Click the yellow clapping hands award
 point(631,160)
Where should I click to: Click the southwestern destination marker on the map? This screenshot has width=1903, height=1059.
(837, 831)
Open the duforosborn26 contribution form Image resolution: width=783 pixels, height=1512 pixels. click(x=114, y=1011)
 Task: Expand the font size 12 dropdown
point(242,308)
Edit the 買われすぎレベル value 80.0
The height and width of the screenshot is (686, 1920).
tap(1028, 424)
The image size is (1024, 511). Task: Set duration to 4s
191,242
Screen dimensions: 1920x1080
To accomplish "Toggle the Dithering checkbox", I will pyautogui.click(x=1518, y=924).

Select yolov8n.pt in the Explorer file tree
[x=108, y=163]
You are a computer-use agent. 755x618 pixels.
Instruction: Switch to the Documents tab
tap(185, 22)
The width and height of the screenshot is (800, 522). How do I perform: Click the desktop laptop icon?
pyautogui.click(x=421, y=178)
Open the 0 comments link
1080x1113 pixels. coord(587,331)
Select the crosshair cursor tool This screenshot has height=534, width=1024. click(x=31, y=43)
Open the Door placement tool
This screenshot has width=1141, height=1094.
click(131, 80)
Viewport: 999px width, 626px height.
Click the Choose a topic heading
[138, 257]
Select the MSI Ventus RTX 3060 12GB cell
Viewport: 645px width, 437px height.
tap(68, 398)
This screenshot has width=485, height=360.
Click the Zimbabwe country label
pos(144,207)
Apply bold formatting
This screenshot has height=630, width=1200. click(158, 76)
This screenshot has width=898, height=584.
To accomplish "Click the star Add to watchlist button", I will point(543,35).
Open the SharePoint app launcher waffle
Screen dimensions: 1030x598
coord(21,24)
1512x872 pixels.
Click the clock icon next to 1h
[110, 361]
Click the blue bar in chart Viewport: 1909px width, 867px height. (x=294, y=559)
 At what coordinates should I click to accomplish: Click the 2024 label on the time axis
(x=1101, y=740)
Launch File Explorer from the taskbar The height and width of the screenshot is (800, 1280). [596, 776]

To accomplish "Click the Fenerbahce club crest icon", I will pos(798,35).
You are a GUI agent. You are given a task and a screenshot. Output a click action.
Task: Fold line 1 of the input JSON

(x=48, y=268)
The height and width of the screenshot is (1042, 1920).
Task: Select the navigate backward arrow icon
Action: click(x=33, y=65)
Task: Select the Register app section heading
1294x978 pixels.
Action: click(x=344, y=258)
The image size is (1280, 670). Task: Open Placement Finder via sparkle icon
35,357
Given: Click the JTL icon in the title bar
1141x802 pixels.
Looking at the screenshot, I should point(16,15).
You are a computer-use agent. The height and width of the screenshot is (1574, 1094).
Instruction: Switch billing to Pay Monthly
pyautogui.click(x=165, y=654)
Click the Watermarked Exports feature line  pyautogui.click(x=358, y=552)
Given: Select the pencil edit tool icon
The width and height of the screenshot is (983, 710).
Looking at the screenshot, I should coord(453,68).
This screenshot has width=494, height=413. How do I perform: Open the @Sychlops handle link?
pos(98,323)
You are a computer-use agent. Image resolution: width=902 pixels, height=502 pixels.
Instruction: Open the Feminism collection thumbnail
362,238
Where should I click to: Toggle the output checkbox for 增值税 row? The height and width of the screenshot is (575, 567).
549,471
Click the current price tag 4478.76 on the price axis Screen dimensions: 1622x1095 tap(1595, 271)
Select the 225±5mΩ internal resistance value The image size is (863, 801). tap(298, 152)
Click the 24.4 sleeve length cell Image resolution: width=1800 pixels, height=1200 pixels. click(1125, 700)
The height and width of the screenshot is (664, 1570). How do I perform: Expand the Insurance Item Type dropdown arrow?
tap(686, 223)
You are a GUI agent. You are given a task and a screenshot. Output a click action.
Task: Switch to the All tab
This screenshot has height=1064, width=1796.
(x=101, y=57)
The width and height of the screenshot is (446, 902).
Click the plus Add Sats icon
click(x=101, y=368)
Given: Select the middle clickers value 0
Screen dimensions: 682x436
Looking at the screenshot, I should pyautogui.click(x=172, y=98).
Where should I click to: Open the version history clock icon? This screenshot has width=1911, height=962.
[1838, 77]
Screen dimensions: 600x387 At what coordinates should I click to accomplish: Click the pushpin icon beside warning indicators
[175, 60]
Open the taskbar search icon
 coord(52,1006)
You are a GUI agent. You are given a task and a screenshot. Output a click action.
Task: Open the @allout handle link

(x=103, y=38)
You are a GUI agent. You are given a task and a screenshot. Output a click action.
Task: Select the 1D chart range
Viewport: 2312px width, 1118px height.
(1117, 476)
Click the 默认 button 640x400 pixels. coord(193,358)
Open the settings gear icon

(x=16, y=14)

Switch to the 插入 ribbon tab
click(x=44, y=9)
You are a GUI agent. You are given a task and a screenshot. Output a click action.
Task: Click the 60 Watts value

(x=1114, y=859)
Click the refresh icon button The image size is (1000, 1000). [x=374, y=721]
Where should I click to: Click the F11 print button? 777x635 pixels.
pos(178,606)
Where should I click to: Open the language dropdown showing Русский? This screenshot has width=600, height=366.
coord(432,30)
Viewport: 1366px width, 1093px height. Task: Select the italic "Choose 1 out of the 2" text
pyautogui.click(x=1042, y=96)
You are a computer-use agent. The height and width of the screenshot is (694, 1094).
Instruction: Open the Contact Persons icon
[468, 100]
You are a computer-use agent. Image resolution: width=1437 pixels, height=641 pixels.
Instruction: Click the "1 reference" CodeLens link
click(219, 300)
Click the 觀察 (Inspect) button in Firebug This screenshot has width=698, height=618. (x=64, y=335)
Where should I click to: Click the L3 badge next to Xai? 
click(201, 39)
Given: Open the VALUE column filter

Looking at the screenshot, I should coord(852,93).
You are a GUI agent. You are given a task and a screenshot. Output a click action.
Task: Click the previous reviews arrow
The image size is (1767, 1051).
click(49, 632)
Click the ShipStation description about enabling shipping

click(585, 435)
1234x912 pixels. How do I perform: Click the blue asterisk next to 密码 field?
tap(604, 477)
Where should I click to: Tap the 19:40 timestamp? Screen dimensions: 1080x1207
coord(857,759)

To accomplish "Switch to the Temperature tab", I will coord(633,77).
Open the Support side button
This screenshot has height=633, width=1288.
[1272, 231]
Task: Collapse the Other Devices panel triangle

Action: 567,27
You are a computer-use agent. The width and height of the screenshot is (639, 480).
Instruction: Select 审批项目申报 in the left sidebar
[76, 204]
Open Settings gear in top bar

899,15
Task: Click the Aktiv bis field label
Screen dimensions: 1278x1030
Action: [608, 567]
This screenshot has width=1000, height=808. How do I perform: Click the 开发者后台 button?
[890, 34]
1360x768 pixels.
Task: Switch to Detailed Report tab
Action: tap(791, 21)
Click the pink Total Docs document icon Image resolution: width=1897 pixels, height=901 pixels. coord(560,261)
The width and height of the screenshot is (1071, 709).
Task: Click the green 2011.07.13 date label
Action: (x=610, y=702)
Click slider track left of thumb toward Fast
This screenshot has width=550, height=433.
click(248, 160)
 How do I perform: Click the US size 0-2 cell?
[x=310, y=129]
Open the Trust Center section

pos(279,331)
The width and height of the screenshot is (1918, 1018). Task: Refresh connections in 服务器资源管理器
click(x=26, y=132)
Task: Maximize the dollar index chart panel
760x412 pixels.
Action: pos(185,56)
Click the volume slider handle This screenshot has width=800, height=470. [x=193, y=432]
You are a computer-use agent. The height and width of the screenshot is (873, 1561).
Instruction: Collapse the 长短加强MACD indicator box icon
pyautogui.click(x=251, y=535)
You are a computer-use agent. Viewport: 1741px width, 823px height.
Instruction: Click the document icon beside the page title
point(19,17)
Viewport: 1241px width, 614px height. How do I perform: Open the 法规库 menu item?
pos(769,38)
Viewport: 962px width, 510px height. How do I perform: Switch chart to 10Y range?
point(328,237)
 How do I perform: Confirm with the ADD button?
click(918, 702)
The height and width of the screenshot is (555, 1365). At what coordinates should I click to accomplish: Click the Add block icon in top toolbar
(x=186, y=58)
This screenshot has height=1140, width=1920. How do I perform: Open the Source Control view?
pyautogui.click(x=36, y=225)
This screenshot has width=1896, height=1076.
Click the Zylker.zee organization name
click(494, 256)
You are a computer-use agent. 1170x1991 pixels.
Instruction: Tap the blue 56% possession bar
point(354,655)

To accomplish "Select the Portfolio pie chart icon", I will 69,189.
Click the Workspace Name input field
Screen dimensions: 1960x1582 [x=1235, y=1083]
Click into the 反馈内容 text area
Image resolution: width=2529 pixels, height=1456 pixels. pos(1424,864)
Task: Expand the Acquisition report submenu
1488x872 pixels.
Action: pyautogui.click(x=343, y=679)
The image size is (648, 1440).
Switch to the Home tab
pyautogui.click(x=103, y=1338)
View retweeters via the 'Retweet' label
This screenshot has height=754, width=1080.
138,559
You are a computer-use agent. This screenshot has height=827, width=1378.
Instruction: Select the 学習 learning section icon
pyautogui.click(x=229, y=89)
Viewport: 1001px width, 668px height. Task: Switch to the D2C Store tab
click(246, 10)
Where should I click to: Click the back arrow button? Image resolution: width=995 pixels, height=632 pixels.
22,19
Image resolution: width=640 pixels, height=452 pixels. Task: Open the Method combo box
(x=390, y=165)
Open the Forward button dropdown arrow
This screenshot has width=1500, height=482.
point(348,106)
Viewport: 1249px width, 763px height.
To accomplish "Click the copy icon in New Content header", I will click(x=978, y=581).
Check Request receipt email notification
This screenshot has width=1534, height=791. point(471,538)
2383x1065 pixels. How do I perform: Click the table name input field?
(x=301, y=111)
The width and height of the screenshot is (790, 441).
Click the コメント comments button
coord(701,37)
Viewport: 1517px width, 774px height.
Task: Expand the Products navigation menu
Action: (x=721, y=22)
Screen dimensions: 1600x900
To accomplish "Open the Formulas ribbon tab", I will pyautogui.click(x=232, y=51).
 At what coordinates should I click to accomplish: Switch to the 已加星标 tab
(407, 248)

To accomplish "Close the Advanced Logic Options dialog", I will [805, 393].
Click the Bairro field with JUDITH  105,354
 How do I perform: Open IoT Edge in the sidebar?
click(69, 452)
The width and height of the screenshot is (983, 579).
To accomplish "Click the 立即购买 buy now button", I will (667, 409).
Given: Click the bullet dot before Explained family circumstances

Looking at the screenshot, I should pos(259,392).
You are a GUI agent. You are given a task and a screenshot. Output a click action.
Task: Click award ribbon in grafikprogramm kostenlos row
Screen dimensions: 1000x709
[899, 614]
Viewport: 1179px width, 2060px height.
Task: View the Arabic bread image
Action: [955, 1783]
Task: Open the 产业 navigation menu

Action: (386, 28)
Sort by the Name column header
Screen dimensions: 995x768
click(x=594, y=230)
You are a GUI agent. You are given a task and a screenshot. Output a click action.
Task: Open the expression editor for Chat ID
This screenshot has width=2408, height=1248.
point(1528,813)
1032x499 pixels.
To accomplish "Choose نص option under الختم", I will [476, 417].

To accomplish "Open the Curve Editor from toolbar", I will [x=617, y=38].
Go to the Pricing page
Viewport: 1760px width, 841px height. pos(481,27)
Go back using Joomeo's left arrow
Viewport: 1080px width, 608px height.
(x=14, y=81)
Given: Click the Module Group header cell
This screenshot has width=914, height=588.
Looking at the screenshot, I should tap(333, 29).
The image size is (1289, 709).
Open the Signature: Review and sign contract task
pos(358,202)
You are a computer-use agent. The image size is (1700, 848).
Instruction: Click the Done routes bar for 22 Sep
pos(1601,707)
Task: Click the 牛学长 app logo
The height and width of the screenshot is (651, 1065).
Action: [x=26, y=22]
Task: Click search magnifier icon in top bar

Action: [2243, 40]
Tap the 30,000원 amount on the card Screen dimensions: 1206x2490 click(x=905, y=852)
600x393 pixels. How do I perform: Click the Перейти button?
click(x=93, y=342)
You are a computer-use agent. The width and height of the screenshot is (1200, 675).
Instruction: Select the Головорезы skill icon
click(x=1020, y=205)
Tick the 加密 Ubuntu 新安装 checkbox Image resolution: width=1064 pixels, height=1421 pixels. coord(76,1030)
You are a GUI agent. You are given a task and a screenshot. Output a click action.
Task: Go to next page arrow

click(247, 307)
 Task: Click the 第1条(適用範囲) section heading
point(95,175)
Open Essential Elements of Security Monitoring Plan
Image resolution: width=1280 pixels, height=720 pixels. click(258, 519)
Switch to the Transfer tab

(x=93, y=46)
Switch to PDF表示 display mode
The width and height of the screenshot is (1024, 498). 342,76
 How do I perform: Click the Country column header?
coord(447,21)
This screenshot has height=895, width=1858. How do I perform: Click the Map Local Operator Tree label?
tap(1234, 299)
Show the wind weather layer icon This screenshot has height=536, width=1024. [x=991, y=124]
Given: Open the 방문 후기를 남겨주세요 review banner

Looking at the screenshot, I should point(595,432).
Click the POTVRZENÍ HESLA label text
- - -
How many lines in the data above contain the word "field"? Reply with the number alone.

- [Result for this exercise]:
5